• _WRITTEN INSTRUCTION_:
Format the stretch of items below that opens with the line containing "The image size is (1416, 840)." and closes with the line containing "Click the 清除用户目录", both included, as a Markdown table with the columns Row and Line. Number each line in Row and skip blank lines.

* * *

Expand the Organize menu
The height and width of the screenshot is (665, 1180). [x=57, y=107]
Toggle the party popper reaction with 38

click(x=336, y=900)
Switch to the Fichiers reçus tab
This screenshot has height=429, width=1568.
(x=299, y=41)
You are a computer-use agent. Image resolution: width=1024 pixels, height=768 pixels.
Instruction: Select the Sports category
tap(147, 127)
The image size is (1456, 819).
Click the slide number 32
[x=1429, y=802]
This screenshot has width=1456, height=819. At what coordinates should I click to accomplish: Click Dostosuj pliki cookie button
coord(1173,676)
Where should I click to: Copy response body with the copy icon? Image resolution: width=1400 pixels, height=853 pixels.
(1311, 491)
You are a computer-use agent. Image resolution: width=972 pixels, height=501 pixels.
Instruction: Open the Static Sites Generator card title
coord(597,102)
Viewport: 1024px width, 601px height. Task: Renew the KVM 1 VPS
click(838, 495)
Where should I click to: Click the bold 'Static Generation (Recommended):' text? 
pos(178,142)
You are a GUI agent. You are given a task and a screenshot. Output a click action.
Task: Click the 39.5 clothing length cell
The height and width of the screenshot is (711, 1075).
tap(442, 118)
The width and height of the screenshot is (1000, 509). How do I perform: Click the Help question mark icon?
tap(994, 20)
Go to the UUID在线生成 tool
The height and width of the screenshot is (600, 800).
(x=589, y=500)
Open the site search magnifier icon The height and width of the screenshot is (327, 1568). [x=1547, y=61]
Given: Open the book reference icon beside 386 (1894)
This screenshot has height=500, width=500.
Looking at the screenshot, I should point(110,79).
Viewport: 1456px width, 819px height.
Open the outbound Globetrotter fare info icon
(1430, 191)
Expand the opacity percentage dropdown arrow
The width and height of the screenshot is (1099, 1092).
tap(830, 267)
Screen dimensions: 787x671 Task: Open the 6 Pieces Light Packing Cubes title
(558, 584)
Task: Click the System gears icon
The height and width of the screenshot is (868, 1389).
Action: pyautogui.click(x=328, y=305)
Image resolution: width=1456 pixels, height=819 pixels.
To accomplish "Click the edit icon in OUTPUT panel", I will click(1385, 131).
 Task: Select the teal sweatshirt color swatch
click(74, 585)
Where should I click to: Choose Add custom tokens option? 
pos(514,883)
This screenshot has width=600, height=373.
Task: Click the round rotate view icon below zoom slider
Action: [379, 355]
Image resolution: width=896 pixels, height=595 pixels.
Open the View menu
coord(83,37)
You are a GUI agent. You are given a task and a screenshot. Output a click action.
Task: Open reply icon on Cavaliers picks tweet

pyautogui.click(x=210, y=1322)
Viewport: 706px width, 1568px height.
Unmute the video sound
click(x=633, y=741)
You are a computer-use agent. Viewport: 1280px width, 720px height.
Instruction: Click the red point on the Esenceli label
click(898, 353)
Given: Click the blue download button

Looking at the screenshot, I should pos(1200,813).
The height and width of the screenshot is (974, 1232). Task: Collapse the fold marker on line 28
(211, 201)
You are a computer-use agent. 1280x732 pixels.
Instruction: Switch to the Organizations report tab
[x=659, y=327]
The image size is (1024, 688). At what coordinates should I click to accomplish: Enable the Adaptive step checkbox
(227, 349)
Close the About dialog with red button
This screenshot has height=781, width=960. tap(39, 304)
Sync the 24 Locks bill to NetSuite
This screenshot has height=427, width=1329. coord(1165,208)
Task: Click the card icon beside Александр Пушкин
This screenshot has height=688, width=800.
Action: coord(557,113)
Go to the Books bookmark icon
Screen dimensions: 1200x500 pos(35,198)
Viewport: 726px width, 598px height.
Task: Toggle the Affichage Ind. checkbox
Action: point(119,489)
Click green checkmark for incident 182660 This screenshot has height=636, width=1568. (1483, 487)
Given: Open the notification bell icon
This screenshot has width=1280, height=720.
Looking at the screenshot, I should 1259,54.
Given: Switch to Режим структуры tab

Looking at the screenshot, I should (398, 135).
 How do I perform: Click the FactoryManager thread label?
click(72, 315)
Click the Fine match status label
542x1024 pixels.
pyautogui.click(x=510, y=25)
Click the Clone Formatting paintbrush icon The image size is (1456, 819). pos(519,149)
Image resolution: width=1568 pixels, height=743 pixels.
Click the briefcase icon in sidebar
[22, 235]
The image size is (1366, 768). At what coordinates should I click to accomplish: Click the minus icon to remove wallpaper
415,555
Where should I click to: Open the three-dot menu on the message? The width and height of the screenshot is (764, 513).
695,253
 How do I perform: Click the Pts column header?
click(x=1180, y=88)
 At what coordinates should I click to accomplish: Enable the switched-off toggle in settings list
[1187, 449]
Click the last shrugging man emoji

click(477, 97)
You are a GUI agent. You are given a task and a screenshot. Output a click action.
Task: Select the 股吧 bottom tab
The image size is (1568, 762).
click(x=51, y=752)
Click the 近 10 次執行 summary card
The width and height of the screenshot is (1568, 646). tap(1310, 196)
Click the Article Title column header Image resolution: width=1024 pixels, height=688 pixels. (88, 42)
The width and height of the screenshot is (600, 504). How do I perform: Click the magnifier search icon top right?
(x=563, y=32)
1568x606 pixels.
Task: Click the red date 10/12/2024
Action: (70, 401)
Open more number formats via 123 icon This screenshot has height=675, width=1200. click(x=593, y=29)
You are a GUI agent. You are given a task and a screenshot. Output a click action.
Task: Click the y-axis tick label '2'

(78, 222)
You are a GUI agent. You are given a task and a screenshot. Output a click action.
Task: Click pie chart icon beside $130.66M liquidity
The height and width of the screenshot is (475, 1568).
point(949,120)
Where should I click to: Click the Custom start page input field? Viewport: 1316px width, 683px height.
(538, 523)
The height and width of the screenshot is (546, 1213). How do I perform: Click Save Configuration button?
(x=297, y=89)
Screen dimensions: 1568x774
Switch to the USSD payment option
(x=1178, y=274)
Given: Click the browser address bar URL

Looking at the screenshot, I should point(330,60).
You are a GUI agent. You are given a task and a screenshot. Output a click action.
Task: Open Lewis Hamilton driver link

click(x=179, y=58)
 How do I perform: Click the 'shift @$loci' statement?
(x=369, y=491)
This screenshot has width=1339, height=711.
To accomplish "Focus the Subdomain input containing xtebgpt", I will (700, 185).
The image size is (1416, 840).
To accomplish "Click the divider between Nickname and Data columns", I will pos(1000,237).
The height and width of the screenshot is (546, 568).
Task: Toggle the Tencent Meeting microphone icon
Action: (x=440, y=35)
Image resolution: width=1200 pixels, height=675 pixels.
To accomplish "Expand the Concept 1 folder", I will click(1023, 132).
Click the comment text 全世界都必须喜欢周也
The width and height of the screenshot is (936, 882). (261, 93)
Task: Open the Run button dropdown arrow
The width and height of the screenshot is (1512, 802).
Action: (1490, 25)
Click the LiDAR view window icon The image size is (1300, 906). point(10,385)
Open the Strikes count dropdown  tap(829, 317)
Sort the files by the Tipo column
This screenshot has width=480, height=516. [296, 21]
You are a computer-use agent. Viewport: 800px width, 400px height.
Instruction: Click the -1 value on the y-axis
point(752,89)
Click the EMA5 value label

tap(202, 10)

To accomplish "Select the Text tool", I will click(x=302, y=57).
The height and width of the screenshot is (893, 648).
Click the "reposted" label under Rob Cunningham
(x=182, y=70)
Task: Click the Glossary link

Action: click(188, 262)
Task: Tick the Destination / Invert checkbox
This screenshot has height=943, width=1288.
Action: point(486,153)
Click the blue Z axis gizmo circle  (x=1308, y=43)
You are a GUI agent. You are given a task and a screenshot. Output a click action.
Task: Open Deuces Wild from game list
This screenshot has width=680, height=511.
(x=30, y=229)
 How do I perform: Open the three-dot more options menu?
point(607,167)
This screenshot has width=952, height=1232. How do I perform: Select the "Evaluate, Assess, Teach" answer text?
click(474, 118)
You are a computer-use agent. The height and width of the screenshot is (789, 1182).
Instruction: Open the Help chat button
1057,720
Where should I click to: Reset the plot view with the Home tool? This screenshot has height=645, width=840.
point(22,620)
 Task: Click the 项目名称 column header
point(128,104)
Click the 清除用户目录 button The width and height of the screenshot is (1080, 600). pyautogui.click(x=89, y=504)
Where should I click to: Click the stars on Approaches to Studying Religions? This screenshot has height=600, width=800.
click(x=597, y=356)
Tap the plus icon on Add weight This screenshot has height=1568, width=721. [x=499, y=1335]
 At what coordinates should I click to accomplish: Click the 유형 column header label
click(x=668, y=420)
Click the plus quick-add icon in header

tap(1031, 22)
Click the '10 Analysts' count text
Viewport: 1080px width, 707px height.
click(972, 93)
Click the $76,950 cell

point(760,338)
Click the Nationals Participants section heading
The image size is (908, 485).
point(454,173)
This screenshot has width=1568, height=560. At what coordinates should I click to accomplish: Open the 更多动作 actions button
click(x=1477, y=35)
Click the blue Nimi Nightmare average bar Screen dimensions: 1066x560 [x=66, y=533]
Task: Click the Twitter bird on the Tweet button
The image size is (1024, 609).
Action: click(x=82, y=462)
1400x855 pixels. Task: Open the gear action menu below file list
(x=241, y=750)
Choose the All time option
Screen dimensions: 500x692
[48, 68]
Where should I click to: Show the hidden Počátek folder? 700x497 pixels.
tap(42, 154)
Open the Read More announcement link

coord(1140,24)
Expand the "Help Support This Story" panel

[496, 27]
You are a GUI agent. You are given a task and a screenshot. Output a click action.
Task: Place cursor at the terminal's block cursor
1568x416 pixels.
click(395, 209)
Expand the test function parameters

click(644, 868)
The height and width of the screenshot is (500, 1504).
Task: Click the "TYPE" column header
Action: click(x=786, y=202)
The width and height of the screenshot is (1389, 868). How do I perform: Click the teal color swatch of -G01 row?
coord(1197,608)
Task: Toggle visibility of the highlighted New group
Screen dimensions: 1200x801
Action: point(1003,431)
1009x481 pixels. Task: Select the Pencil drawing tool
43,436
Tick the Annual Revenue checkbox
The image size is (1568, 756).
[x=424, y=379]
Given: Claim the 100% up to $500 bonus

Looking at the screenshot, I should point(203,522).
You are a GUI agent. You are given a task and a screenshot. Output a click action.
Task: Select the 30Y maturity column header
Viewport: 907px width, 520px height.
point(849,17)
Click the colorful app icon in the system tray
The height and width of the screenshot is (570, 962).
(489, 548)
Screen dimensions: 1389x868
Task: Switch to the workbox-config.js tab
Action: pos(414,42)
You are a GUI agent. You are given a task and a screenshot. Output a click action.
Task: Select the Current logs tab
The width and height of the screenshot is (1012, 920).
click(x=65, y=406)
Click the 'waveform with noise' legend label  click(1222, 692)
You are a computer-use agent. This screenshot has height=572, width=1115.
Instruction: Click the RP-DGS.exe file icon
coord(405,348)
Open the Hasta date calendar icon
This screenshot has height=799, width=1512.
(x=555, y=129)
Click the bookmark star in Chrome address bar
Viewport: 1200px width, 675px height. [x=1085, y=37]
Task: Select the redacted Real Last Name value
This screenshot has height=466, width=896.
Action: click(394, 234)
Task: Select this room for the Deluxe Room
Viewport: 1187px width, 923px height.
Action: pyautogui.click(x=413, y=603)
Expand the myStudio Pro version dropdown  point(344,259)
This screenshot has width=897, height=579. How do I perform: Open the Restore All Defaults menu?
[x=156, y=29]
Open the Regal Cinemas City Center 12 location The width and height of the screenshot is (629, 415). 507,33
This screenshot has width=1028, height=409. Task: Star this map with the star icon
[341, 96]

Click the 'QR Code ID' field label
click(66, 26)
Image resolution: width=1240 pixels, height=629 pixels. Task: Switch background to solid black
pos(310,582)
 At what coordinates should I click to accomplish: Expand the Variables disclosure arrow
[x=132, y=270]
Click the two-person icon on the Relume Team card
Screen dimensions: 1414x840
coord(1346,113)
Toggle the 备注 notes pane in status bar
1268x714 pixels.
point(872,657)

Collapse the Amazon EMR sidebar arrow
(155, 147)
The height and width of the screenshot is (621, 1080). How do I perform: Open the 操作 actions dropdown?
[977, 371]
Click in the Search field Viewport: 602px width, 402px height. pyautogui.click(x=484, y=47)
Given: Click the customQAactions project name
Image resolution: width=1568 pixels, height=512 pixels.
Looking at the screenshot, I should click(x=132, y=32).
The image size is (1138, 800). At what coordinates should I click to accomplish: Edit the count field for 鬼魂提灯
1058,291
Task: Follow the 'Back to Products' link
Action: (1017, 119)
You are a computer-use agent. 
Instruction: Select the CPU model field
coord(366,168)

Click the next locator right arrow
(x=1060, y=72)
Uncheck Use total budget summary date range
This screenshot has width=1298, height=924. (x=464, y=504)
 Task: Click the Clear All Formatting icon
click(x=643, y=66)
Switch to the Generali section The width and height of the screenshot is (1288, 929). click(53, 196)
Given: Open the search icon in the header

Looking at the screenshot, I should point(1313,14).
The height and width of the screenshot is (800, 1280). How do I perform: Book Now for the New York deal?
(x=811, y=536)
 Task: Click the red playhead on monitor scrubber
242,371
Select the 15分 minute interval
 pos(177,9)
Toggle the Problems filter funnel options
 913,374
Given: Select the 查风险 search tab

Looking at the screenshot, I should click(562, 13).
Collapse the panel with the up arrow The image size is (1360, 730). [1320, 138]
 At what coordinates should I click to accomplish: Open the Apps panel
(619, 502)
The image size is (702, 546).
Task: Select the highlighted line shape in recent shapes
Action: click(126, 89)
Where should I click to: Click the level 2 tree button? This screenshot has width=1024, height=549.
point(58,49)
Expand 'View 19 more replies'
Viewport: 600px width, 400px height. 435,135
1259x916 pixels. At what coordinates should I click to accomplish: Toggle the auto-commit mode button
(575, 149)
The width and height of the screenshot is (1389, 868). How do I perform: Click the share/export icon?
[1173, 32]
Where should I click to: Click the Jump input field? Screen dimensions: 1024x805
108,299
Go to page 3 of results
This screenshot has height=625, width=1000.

* * *

• _SOLUTION TO THIS EXERCISE_:
| Row | Line |
|---|---|
| 1 | The image size is (1416, 840). |
| 2 | To accomplish "Click the divider between Nickname and Data columns", I will pos(1000,237). |
| 3 | The height and width of the screenshot is (546, 568). |
| 4 | Task: Toggle the Tencent Meeting microphone icon |
| 5 | Action: (x=440, y=35) |
| 6 | Image resolution: width=1200 pixels, height=675 pixels. |
| 7 | To accomplish "Expand the Concept 1 folder", I will click(1023, 132). |
| 8 | Click the comment text 全世界都必须喜欢周也 |
| 9 | The width and height of the screenshot is (936, 882). (261, 93) |
| 10 | Task: Open the Run button dropdown arrow |
| 11 | The width and height of the screenshot is (1512, 802). |
| 12 | Action: (1490, 25) |
| 13 | Click the LiDAR view window icon The image size is (1300, 906). point(10,385) |
| 14 | Open the Strikes count dropdown  tap(829, 317) |
| 15 | Sort the files by the Tipo column |
| 16 | This screenshot has width=480, height=516. [296, 21] |
| 17 | You are a computer-use agent. Viewport: 800px width, 400px height. |
| 18 | Instruction: Click the -1 value on the y-axis |
| 19 | point(752,89) |
| 20 | Click the EMA5 value label |
| 21 | tap(202, 10) |
| 22 | To accomplish "Select the Text tool", I will click(x=302, y=57). |
| 23 | The height and width of the screenshot is (893, 648). |
| 24 | Click the "reposted" label under Rob Cunningham |
| 25 | (x=182, y=70) |
| 26 | Task: Click the Glossary link |
| 27 | Action: click(188, 262) |
| 28 | Task: Tick the Destination / Invert checkbox |
| 29 | This screenshot has height=943, width=1288. |
| 30 | Action: point(486,153) |
| 31 | Click the blue Z axis gizmo circle  (x=1308, y=43) |
| 32 | You are a GUI agent. You are given a task and a screenshot. Output a click action. |
| 33 | Task: Open Deuces Wild from game list |
| 34 | This screenshot has width=680, height=511. |
| 35 | (x=30, y=229) |
| 36 |  How do I perform: Open the three-dot more options menu? |
| 37 | point(607,167) |
| 38 | This screenshot has width=952, height=1232. How do I perform: Select the "Evaluate, Assess, Teach" answer text? |
| 39 | click(474, 118) |
| 40 | You are a computer-use agent. The height and width of the screenshot is (789, 1182). |
| 41 | Instruction: Open the Help chat button |
| 42 | 1057,720 |
| 43 | Where should I click to: Reset the plot view with the Home tool? This screenshot has height=645, width=840. |
| 44 | point(22,620) |
| 45 |  Task: Click the 项目名称 column header |
| 46 | point(128,104) |
| 47 | Click the 清除用户目录 button The width and height of the screenshot is (1080, 600). pyautogui.click(x=89, y=504) |